Что я творю?! Что?! — пытала я себя в полудрёме, возвращаясь в чужой дворик — к нему, и засыпая в его тёплых, как дом, безопасных, как крепость, обьятиях. Желая, чтобы эти видения не заканчивались.
Но наступило утро.
И всё закончило. И всё начало с начала.
И я поплелась на кухню, к обиженной, молчаливой маме. Завтракала под её беззвучным осуждением, как под бетонной плитой. Просить прощения, разговаривать с ней я не умела — не такие у нас отношения, чтобы откровенничать. Я любила её безумно, как и она меня, но встать и произнести «мам, прости, что напугала вчера» было выше моих сил. А уж тем более — обнять. Помириться, в общем.
С папой, в этом плане, попроще. Он хоть и бурчит чаще, но зато говорит, не замыкается, как она. А мама вчера высказалась и закрылась. И попробуй тут подступись!
Я и не подступалась. Я тоже была гордячка ещё та. Есть в кого! — угорала я с себя, ковыряя остывшую овсянку. Еда не лезла. Я уже отписалась Алику, что со мной всё в порядке, но «не в порядке» у нас с ним. Он посмотрел сообщение, но пока молчал. Думал. Ну, думай-думай, дипломат, — качала я головой, вздыхая.
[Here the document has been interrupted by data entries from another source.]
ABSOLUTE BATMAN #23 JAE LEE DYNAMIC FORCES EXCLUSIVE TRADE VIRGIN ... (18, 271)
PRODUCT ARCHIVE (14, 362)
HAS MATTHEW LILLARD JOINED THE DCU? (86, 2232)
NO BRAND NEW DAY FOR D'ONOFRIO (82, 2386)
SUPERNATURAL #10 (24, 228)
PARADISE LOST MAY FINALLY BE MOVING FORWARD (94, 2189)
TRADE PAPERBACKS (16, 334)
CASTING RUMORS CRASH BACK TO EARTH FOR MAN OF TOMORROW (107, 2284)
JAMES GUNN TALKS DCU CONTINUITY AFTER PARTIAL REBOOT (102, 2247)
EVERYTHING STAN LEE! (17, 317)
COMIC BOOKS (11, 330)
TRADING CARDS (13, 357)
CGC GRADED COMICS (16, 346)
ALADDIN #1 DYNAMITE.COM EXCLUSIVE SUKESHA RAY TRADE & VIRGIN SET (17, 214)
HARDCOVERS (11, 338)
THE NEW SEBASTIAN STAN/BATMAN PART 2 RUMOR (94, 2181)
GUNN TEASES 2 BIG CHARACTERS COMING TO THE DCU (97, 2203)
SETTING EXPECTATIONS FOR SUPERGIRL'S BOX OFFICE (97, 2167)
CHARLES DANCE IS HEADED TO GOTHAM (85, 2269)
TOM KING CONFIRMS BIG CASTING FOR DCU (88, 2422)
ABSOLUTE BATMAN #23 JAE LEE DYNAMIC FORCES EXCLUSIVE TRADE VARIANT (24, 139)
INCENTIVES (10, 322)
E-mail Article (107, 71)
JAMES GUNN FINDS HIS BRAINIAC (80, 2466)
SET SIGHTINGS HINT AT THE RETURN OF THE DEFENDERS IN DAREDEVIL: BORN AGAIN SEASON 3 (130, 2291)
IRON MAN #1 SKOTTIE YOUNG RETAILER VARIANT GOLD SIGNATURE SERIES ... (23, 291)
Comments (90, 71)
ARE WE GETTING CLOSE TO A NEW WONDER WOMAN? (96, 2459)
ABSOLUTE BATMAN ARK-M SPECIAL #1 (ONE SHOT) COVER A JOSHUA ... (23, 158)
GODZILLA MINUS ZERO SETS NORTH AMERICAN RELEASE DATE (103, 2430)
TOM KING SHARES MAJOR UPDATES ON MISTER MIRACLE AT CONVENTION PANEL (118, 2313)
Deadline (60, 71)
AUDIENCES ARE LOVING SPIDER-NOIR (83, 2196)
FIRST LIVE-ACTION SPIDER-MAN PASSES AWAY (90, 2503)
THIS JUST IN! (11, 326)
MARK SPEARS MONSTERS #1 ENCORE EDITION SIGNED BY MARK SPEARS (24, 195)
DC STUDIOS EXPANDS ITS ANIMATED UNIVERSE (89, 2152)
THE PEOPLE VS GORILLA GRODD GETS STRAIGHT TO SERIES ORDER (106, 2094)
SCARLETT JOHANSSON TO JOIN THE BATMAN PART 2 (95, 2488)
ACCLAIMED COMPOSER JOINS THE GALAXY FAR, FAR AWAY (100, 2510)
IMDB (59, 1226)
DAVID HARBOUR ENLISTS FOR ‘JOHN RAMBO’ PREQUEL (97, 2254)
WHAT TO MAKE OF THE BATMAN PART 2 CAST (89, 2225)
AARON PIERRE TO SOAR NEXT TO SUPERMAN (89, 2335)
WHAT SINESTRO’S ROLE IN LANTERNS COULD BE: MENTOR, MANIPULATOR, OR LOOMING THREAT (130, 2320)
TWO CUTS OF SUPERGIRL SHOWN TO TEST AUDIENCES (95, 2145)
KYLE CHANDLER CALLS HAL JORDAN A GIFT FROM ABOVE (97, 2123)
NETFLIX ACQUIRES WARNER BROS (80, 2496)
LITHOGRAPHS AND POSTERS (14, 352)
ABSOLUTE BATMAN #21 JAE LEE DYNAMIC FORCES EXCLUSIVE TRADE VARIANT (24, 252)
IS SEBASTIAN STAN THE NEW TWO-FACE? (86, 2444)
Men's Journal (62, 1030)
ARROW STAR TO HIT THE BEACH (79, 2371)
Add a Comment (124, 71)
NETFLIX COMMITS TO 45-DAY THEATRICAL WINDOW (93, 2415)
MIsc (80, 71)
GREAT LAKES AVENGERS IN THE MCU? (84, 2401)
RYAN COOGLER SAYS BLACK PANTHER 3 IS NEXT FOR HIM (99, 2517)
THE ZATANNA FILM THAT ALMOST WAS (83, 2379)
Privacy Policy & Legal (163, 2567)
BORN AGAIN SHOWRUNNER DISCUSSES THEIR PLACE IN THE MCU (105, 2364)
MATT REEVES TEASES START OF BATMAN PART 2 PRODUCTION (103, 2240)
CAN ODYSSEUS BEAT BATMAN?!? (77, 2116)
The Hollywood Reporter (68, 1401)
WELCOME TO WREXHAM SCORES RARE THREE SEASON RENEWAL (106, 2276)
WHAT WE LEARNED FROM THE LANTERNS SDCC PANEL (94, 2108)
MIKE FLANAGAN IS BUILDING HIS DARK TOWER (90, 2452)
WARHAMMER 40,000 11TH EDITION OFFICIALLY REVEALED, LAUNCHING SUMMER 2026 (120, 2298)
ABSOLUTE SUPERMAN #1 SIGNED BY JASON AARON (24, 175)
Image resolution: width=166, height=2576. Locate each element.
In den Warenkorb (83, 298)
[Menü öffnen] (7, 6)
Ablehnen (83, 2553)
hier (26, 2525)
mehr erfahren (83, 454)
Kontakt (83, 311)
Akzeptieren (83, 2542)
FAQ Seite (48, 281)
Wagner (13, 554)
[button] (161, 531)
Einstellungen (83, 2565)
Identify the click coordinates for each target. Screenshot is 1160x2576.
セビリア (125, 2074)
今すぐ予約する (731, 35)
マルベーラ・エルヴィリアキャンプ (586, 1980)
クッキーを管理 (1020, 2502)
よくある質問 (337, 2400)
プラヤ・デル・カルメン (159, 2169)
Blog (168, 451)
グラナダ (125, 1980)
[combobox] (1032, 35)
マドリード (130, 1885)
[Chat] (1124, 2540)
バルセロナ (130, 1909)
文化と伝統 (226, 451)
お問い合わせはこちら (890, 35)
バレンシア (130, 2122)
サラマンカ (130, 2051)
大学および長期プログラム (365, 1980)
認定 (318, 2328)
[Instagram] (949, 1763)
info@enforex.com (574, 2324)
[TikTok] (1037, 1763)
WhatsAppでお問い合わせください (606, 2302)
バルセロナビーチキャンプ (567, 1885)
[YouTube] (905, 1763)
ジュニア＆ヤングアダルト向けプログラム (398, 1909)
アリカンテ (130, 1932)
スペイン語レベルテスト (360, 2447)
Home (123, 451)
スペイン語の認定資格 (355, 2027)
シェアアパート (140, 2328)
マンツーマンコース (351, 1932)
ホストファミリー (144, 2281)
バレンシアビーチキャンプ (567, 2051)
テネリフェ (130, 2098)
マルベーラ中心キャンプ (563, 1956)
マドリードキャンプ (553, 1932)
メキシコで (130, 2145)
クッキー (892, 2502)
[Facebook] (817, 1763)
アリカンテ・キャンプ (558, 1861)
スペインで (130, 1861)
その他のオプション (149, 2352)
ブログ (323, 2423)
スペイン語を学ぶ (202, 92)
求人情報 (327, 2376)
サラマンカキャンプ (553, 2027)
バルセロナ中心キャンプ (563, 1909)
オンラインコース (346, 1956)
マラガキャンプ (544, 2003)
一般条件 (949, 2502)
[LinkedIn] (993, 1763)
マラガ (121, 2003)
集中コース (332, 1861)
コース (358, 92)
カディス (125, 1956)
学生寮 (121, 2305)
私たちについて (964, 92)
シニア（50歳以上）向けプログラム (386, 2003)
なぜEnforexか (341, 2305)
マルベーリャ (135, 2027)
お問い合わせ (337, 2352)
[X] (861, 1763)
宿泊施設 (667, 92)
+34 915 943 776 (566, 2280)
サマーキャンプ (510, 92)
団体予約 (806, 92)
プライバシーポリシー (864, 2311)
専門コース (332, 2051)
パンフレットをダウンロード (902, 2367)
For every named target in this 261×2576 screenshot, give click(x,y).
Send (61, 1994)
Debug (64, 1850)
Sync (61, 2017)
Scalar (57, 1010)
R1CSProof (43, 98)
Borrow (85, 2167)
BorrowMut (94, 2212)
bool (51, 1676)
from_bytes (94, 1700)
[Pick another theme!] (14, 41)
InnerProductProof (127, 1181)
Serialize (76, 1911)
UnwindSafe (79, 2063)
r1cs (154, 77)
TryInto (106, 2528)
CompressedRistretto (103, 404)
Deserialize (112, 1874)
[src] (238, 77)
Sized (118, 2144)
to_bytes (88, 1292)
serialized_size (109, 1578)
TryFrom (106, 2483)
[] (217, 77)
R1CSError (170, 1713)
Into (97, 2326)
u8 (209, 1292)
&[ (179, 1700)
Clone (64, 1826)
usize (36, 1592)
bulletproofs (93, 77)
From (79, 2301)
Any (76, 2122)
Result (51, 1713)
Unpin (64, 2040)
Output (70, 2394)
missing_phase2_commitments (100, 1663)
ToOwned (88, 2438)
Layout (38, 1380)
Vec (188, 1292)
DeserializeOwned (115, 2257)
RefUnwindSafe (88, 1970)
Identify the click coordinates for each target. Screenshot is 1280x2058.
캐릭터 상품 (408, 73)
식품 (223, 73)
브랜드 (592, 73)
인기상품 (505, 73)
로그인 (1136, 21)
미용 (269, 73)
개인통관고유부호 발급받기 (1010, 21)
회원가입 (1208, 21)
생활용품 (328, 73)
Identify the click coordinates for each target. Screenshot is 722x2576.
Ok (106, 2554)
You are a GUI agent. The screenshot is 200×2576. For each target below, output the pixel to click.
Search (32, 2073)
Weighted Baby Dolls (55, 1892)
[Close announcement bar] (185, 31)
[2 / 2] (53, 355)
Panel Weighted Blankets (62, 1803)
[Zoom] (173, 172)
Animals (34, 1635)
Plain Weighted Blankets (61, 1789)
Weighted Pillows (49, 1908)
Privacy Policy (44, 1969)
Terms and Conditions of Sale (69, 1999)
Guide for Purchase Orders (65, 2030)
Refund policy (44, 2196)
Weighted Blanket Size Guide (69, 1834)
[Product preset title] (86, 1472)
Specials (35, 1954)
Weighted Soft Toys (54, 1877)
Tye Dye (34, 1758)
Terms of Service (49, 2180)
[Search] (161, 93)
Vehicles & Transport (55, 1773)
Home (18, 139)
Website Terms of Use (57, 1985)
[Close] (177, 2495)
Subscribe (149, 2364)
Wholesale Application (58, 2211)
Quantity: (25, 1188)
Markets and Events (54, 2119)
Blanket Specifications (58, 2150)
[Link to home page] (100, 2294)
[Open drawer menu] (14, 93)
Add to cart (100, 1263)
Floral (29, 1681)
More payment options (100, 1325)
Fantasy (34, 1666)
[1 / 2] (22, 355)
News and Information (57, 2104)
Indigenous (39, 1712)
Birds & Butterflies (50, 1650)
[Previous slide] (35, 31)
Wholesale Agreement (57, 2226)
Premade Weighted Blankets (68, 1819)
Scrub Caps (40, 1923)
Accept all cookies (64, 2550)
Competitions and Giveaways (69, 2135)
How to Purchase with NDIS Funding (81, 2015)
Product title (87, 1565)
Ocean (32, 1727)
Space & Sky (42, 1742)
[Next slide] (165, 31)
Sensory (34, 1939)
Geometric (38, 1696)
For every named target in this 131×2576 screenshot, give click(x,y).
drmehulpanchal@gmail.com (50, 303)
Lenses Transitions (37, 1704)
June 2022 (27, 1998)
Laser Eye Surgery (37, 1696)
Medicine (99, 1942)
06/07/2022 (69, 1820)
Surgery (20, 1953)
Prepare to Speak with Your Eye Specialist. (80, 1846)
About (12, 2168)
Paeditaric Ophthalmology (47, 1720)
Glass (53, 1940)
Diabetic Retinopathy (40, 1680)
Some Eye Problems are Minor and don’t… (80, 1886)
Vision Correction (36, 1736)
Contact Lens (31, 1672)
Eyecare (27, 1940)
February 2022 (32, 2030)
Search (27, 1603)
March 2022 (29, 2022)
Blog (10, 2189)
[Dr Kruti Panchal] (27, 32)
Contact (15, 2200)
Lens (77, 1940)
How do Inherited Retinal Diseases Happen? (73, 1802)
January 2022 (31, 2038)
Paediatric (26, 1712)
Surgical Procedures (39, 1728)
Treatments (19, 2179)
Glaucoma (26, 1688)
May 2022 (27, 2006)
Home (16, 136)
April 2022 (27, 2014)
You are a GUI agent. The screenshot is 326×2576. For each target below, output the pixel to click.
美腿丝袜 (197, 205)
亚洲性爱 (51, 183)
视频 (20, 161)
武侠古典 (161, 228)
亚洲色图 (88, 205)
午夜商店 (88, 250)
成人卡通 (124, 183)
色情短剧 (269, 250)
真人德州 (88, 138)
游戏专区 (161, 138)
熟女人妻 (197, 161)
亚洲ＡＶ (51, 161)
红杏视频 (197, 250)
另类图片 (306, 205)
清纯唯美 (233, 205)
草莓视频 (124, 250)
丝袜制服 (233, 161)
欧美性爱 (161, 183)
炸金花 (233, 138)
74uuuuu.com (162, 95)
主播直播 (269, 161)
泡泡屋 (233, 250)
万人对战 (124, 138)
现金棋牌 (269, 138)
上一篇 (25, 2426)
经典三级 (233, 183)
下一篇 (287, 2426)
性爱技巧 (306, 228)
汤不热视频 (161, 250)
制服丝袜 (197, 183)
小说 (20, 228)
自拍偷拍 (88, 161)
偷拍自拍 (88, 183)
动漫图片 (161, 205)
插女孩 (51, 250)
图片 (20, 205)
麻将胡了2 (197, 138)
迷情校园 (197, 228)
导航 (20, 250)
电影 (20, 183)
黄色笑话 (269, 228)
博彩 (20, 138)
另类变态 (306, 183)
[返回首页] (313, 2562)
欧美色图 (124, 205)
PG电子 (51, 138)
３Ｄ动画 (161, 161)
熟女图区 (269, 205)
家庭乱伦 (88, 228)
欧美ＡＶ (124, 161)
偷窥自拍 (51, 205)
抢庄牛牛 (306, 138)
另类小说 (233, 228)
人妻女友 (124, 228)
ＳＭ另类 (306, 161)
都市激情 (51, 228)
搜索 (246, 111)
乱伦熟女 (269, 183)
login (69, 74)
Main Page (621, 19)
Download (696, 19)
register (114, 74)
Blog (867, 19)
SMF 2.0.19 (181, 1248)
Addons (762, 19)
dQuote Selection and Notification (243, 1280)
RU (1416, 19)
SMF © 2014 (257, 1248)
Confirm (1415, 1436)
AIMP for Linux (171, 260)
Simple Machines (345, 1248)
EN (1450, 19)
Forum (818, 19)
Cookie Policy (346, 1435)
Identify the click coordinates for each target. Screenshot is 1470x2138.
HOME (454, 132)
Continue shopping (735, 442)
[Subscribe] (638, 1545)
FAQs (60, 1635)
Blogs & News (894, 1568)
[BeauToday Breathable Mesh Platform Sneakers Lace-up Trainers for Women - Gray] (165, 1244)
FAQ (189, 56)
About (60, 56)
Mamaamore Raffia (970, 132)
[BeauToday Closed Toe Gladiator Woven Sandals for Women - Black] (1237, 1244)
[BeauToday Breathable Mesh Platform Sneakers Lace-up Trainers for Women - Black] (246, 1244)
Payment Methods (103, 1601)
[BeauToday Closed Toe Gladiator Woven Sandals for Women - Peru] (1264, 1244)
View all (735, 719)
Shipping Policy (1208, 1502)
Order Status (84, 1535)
За окном неслись серые тучи. Ветки уже почти облетели. Золотая осень стремительно кончалась и приближалась зима. Я представляла, как буду скрипеть по морозному снегу с Матвеем, как он будет греть меня и ругать, что плохо одеваюсь, как я буду плохо одеваться, чтобы он меня погрел…
И снова тихонько вздыхала.
«Ну что, влезаю? Или сама спустишься?» — пришло сообщение с круглосуточного. Я чуть не поперхнулась — уже?! Что за ранняя пташка! Воскресенье же! Он вообще спал?! И я, кулёма — еле-еле продрала глаза к одиннадцати! Даже причесаться не успела, не умылась толком. Нет, хорошо, что Матвей не увидит меня такой!
«И тебе доброе утро, скалолаз) Ты хоть спал?» — отписалась я, попрыгав в ванную, как весёлый, напуганный кузнечик. Такая же зеленоватая, от вчерашних волнений.
«Все разговоры после. Жду»
«Погоди, я ещё повода не придумала)»
«Скажи, человек помирает»
«Не смешно)»
«Вот и я говорю. Давай скорей»
«Ладно, сбегаю в магазин)»
«Магазин ждёт. Очень. Какой подъезд выбираешь?»
Я фыркнула.
«Твой) в моём опасно. Слишком много свидетелей придётся убивать)»
«Не вопрос.»
«Убивать не вопрос или подъезд не вопрос?)»
«Вопрос — где мои поцелуи?!»
«Одеваются»
«Могут не тратить на эту ерунду время, я и без одежды с радостью»
«Чёрт» — добавилось следом. — «Я сейчас точно влезу, зря подумал»
«Бегу)))» — отозвалась я, лазая по кухне и соображая, что бы такого «купить» в «магазине», чтобы повод получился адекватным. Ничего адекватного в голову не приходило после сообщений Матвея. Масло? Есть. Хлеб? Есть. Хлопья? Есть. Молоко к ним? Есть. Яйца? Есть! Блин! Да что ж всё есть-то?! — суетилась я. — Никогда ничего не было, а сегодня, как назло, всё есть!
Я пошла краситься и спасительная «надобность» сама нашла меня:
— Лизка, — окликнула я сестру для достоверности, — куда мои ватные диски дела?
Воришка закопошилась на диване. Она ещё валялась с телефоном, засоня. Ну конечно, — волновалась я у зеркала, — чего ей спешить, это же не её «магазин» вызывает.
— Чё сразу твои? — донеслось наконец возмущенное.
— Потому что я себе покупала.
— Уже давно кончились…
— Не ври, я вчера видела.
— Ну толчёнку используй…
— Сама и используй, блин. Из-за тебя теперь в магаз тащиться, — проворчала я, надеясь, что в комнате родителей слышно.